NORTH CAROLINA EN SOUTH CAROLINA
Aanbiedingen van vonnis in Noord- en Zuid-Carolina worden beheerst door de Civil Procedure Rule 68 van hun respectievelijke staten. Hoewel de regel van elke staat andere procedurele vereisten bevat – zo staat South Carolina alleen toe dat gedaagden een OJ uitvaardigen – staan beide staten OJ’s toe in alle civiele zaken; en beide staan alleen de terugvordering van kosten toe (b.v. kosten van getuigen, kosten van dagvaardingen, en transcripties van getuigenverklaringen). Omdat in geen van beide staten advocaatkosten kunnen worden teruggevorderd, zijn OJ’s in North en South Carolina veel minder nuttig om een schikking te vergemakkelijken dan in Georgia en Florida.
CONCLUSIE
Het is duidelijk dat een procespartij een aantal overwegingen moet onderzoeken voordat hij een OJ of PFS uitvaardigt (of aanvaardt).
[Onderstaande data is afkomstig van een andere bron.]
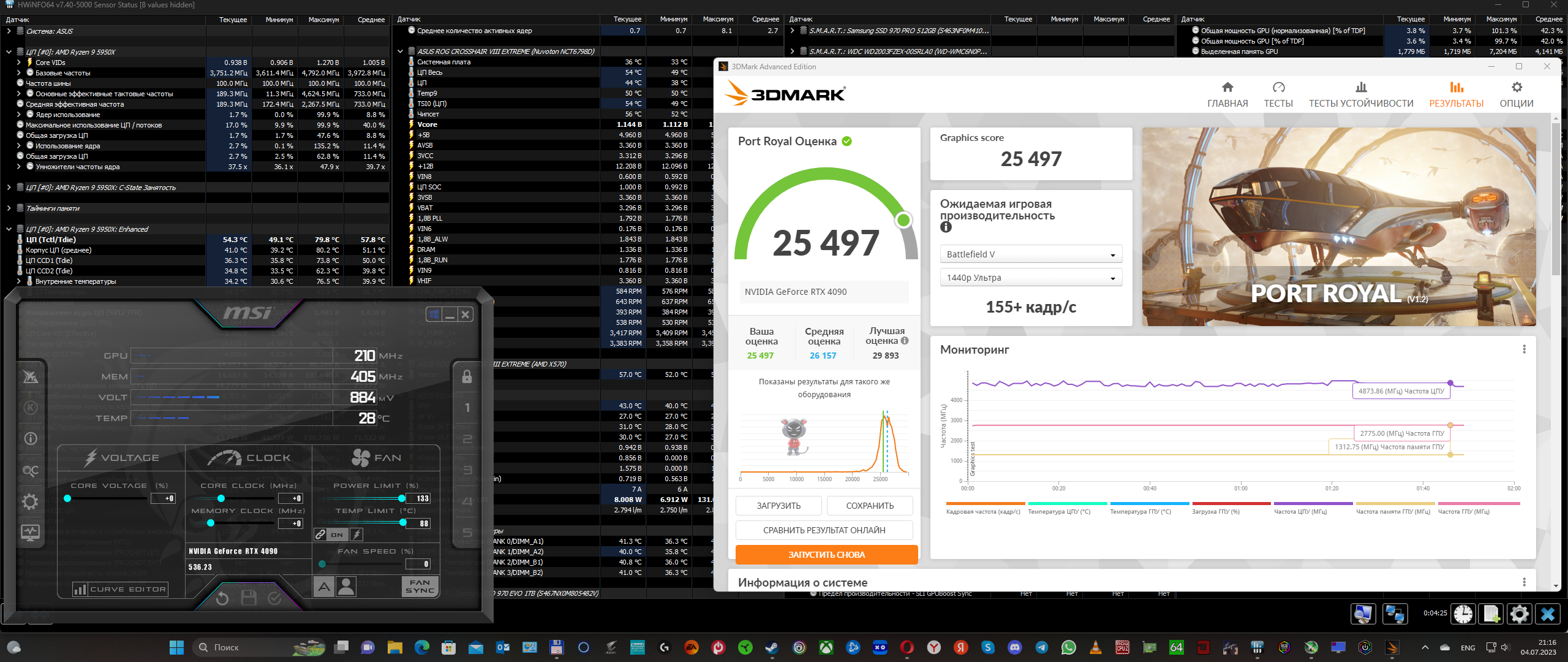Open Afterburner hardware monitor icon
Screen dimensions: 1568x662
pos(30,532)
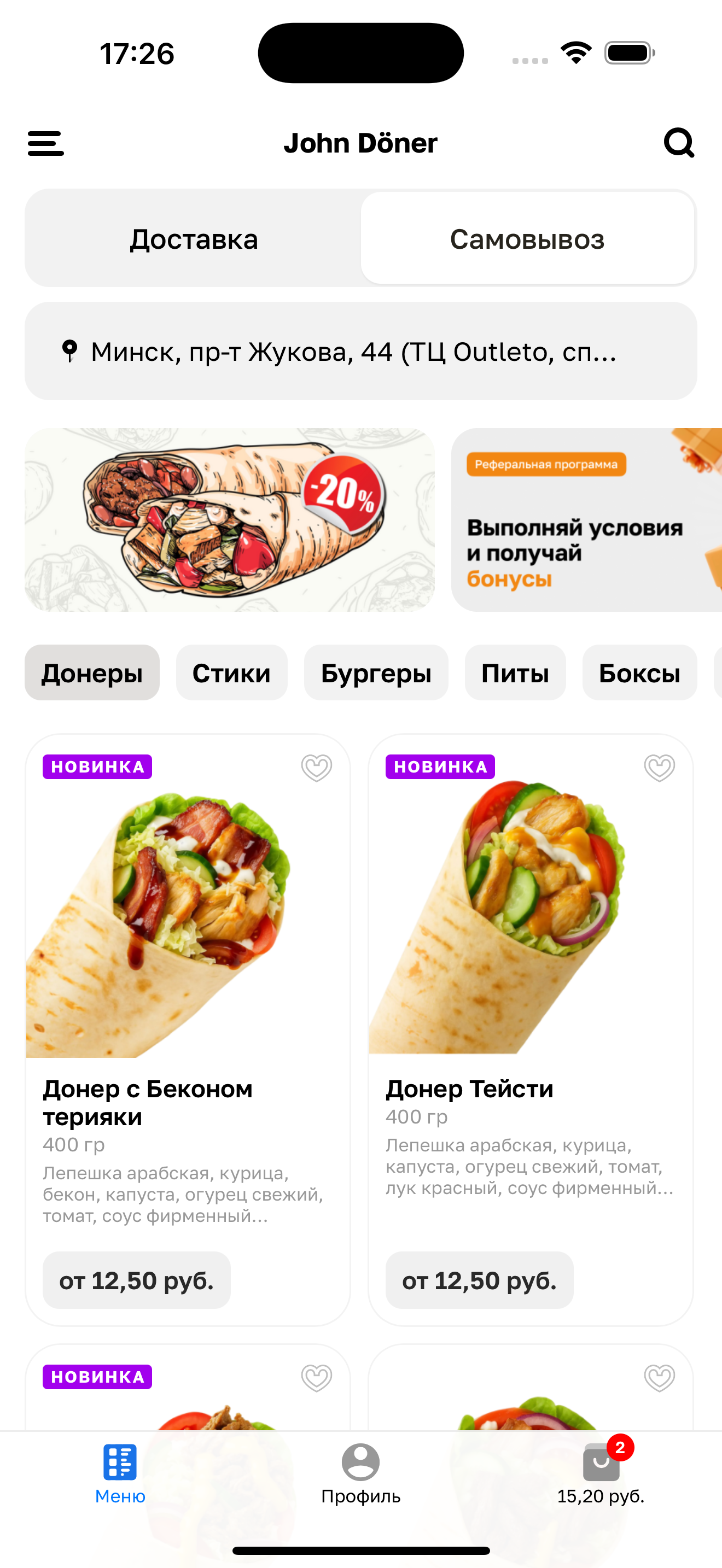Choose the Боксы category chip
722x1568 pixels.
(639, 672)
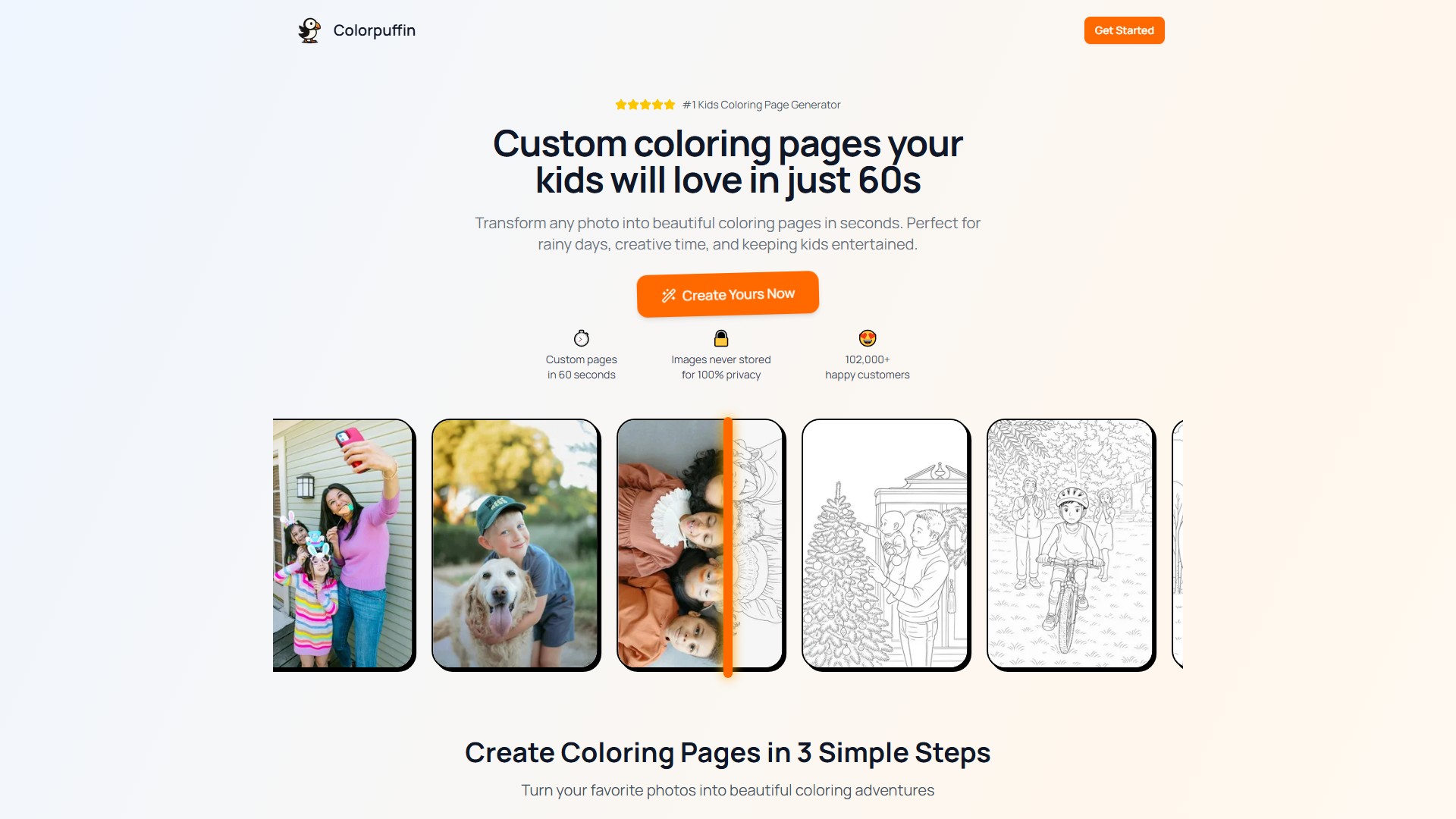This screenshot has height=819, width=1456.
Task: Click the Custom pages in 60 seconds label
Action: point(582,367)
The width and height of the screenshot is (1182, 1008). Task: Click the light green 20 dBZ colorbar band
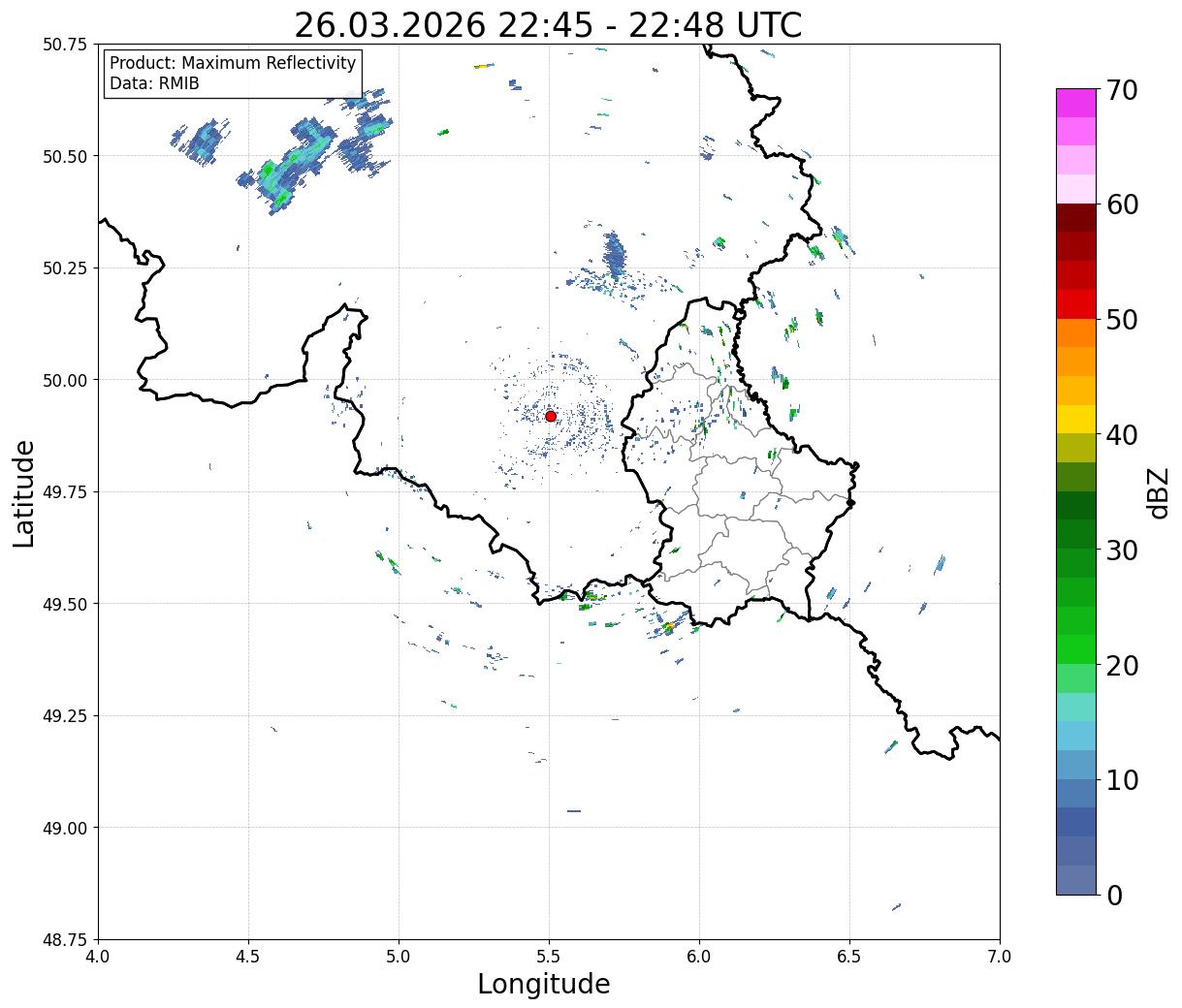pyautogui.click(x=1076, y=649)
De volgende drie punten verdienen bijzondere aandacht:
- Begrijp de betrokken vertakkingen, met inbegrip van wat wel en wat niet terugvorderbaar is.
Omdat verschillende staten de terugvordering van verschillende kosten toestaan, is het absoluut noodzakelijk te begrijpen wat wel en wat niet terugvorderbaar is. - Opstel een duidelijk en tijdig aanbod (of aanvaarding).
Het laatste wat een procespartij wil is de juiste beslissing te hebben genomen bij het maken, aanvaarden of afwijzen van een aanbod, om er later achter te komen dat het door een slechte formulering of timing ondoeltreffend is geworden. - Bedenk dat aanvaarding in de meeste gevallen een vonnis is.
Hoewel een schikking een kostbare rechtszaak kan bekorten of de terugvordering van advocatenhonoraria mogelijk kan maken, is een aanvaard OJ/PFS een vonnis. Dit kan van uitzonderlijk belang zijn wanneer het om buitencontractuele vorderingen gaat.
Tot slot kan een OJ/PFS inderdaad de duur van een rechtszaak verkorten of de kosten ervan verlagen. Een partij kan echter pas tot een dergelijk besluit komen na een zorgvuldige afweging van alle betrokken consequenties.